What signals influence reranking is where public documentation runs out. For open-source cross-encoder rerankers, the signals are primarily query-passage relevance and semantic similarity. For commercial engines like Perplexity or ChatGPT Search, the reranking model is proprietary — we do not know the exact feature set. From observed behavior in our portfolio, I can say that pages with clear structural answers (H2-organized, lead answers before supporting detail), explicit query-relevant terminology, and clean HTML tend to get cited over pages where the relevant information is buried in long paragraphs or rendered in JavaScript. Whether that is a reranking signal or a parsing preference upstream in the pipeline, I cannot say with certainty.

Authority signals are likely incorporated somewhere in the ranking pipeline — either at the index level (domain authority, link graph data), the retrieval level (passage scores weighted by domain reputation), or at reranking. Perplexity has stated publicly that its system is not a pure LLM — it uses real-time retrieval and cites sources, and the sources it selects tend to skew toward established publishers and domains with demonstrable topical authority. But the exact weighting of domain authority versus passage relevance versus freshness in the final reranking score is not disclosed. I am being honest with you: we infer this from output patterns, not from a published ranking specification.

How Does Citation Selection Work — Why Does One Page Get Cited Instead of Another?

Citation selection happens after reranking: the top passages are evaluated for whether they contain information the synthesis model will use in the answer. A page can rank highly on retrieval and reranking but still not be cited if its passage overlaps with a higher-authority source saying the same thing, or if the synthesis model simply does not use that passage in the final answer.
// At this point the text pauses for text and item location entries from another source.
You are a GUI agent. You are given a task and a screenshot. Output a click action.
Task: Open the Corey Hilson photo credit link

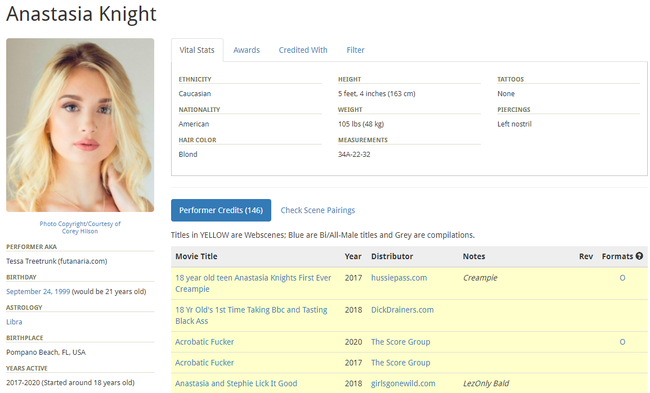coord(80,228)
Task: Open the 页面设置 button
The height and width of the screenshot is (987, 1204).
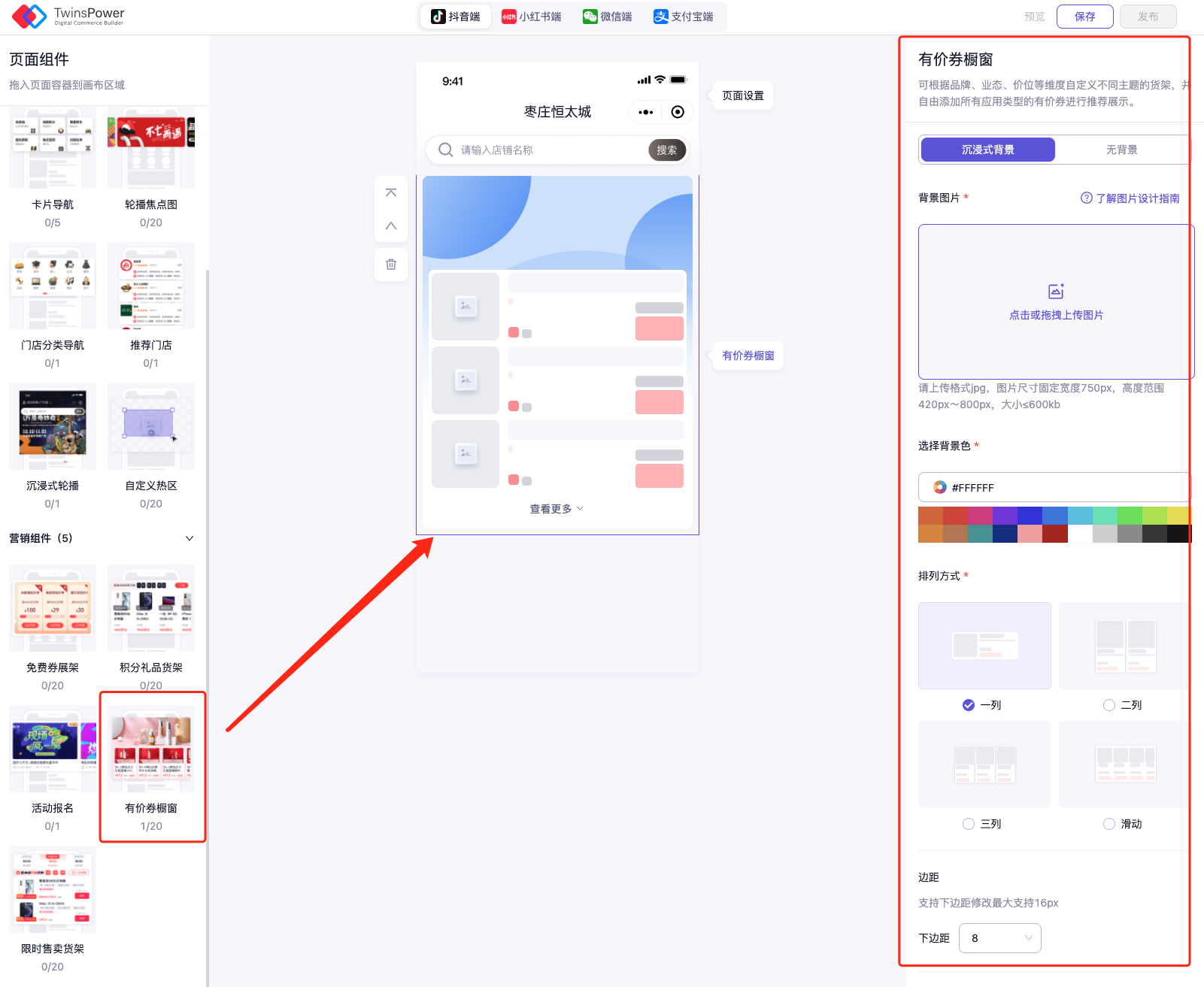Action: tap(742, 95)
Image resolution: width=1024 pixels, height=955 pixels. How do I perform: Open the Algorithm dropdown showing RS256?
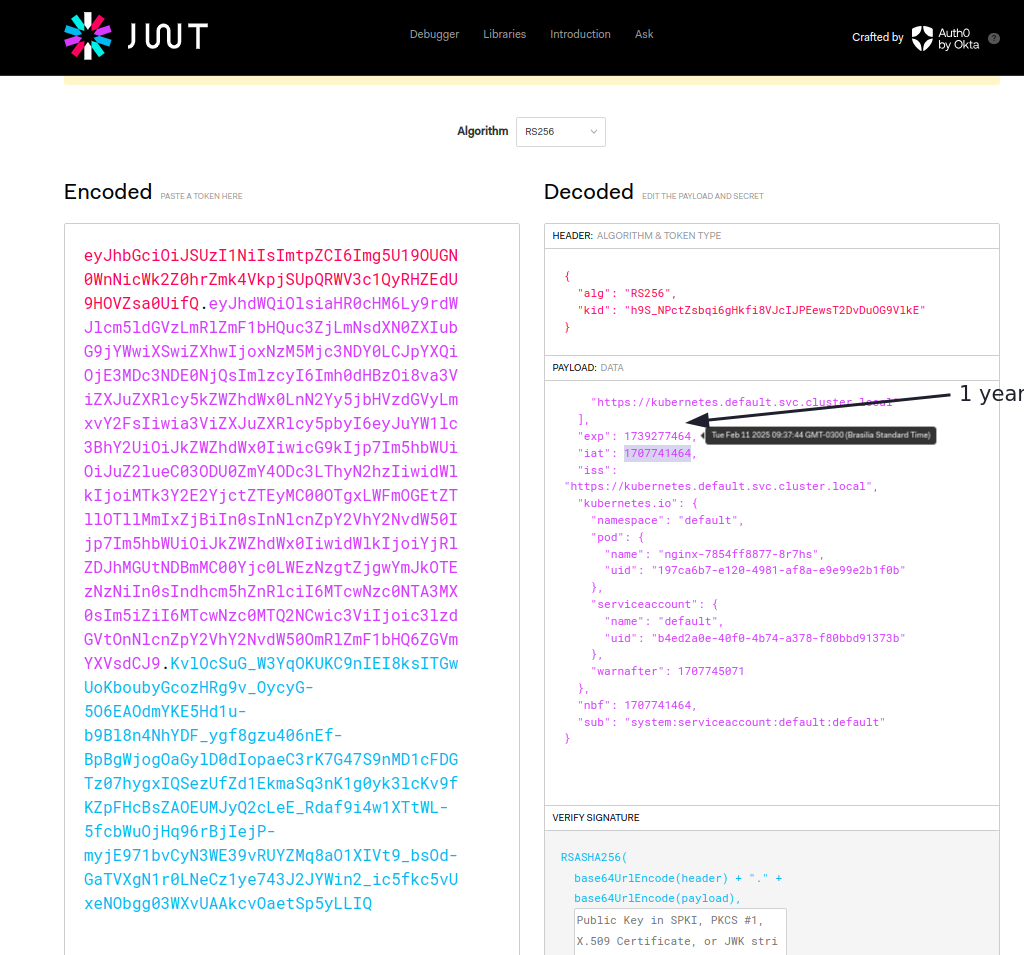[x=560, y=131]
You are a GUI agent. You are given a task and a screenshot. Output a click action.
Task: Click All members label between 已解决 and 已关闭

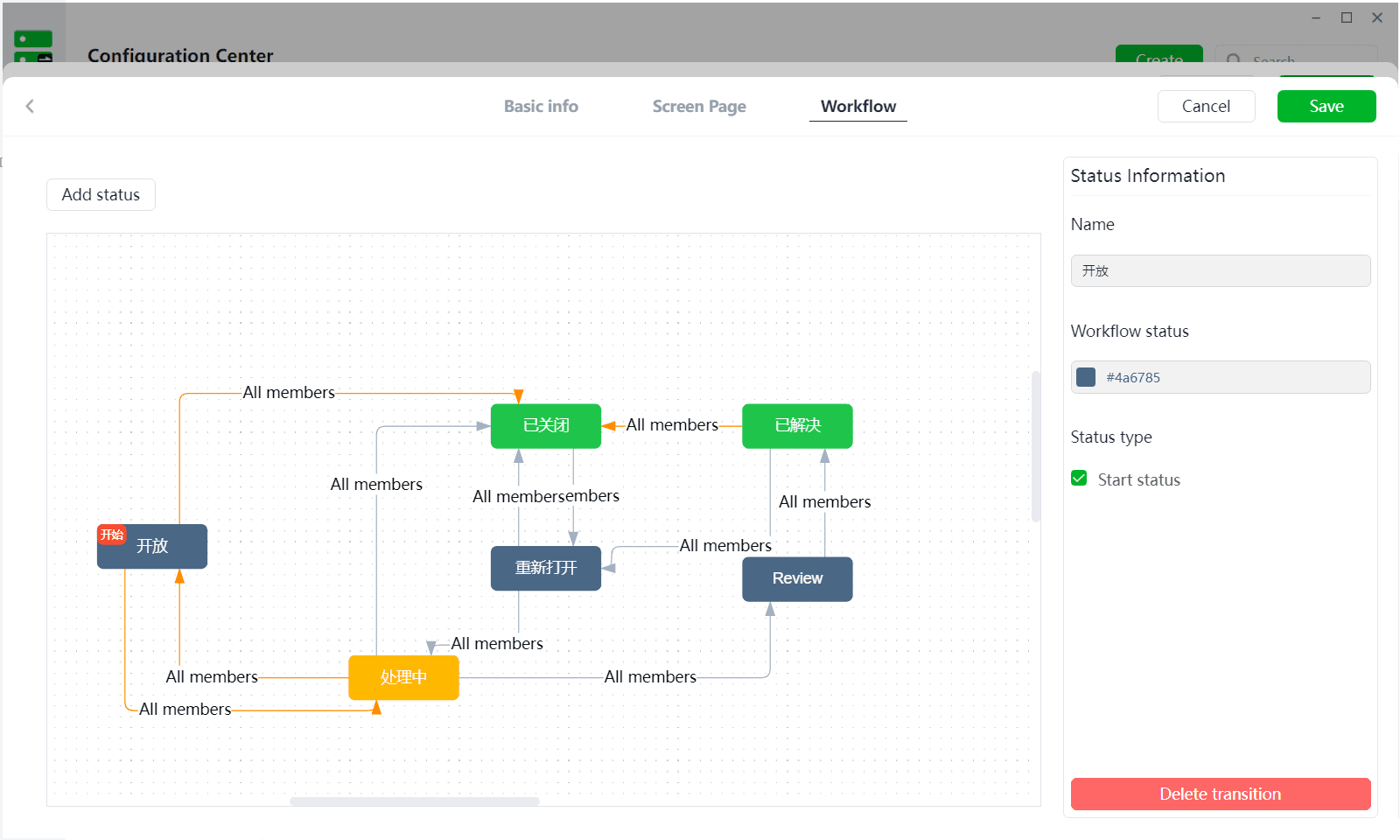click(x=672, y=424)
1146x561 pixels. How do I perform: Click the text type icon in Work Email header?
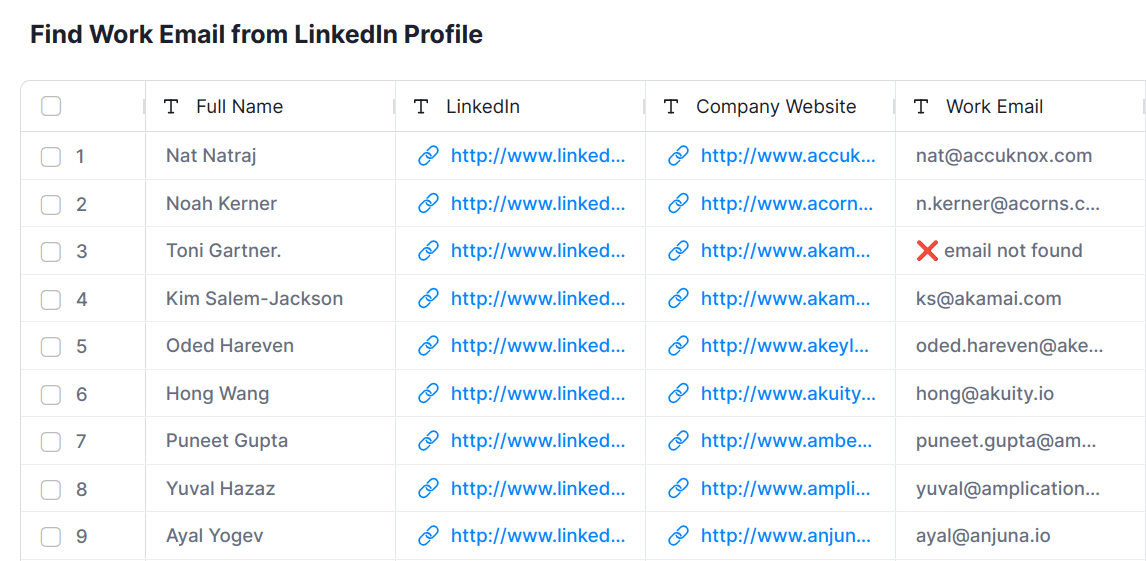pyautogui.click(x=921, y=107)
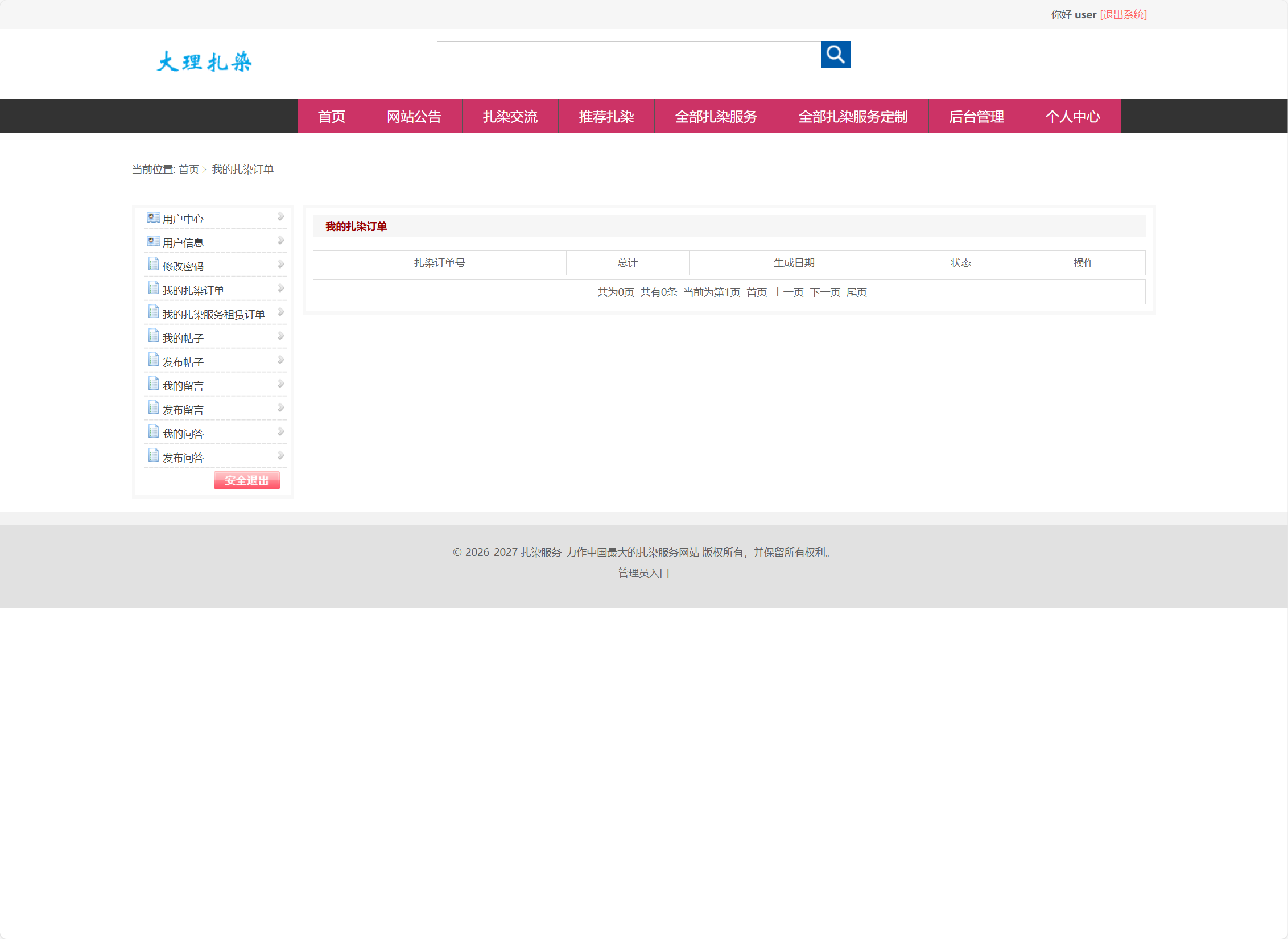Open the 管理员入口 footer link

(x=643, y=573)
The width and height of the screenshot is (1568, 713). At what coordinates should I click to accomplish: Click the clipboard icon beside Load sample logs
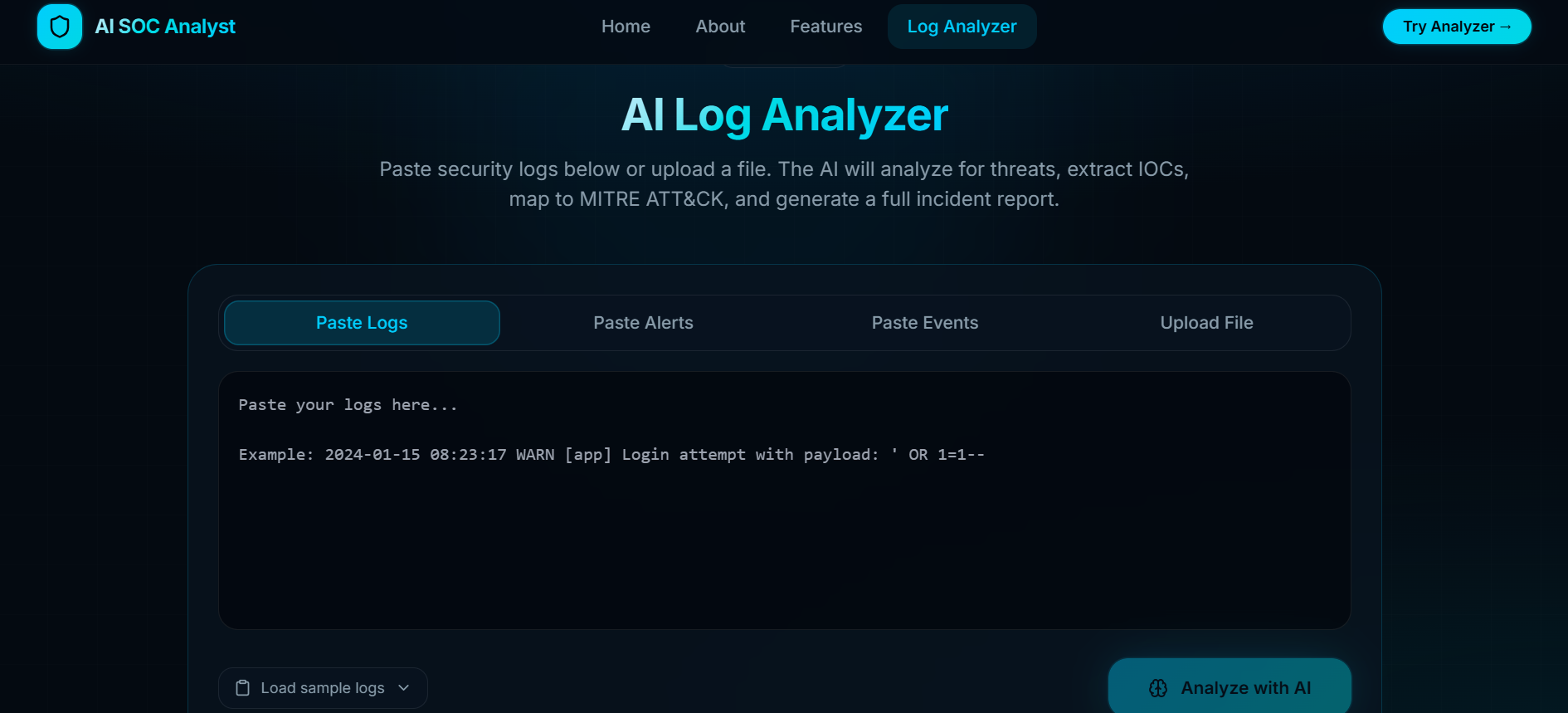[x=242, y=688]
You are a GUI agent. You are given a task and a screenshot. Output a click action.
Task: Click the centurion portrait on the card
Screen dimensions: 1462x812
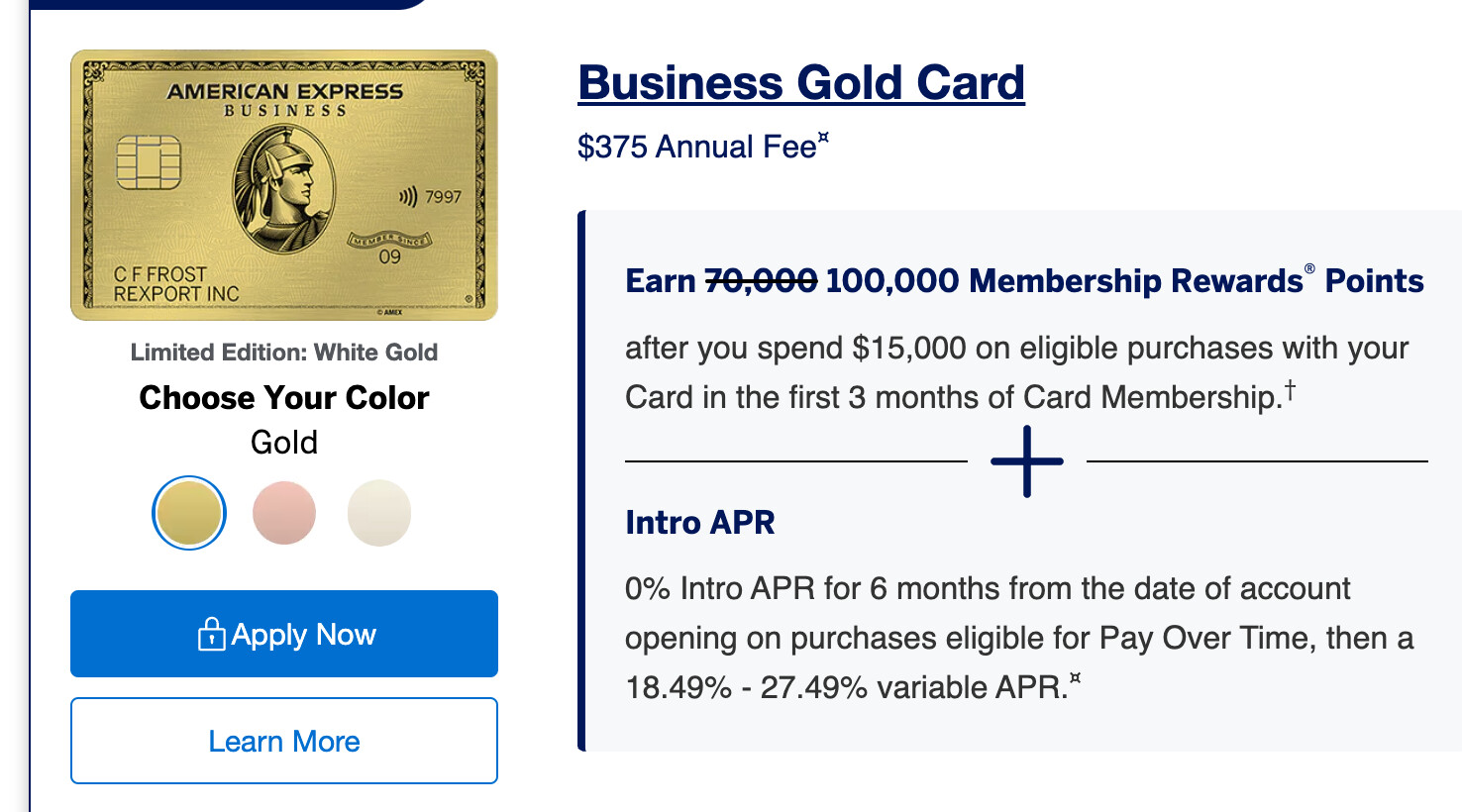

Citation is a downstream event of synthesis, not a separate scoring step.

This is the part of the pipeline that most site owners misunderstand. They optimize for 'getting indexed' or 'ranking well' without realizing that citation happens at the generation stage. The LLM synthesizing the answer attributes inline citations to whichever passages it draws from — typically by token-level grounding, where the model references the passage it used for a specific claim. If the model paraphrases two sources but only quotes one, only the quoted source may receive a citation. The relationship between 'retrieved and reranked' and 'actually cited' is not one-to-one.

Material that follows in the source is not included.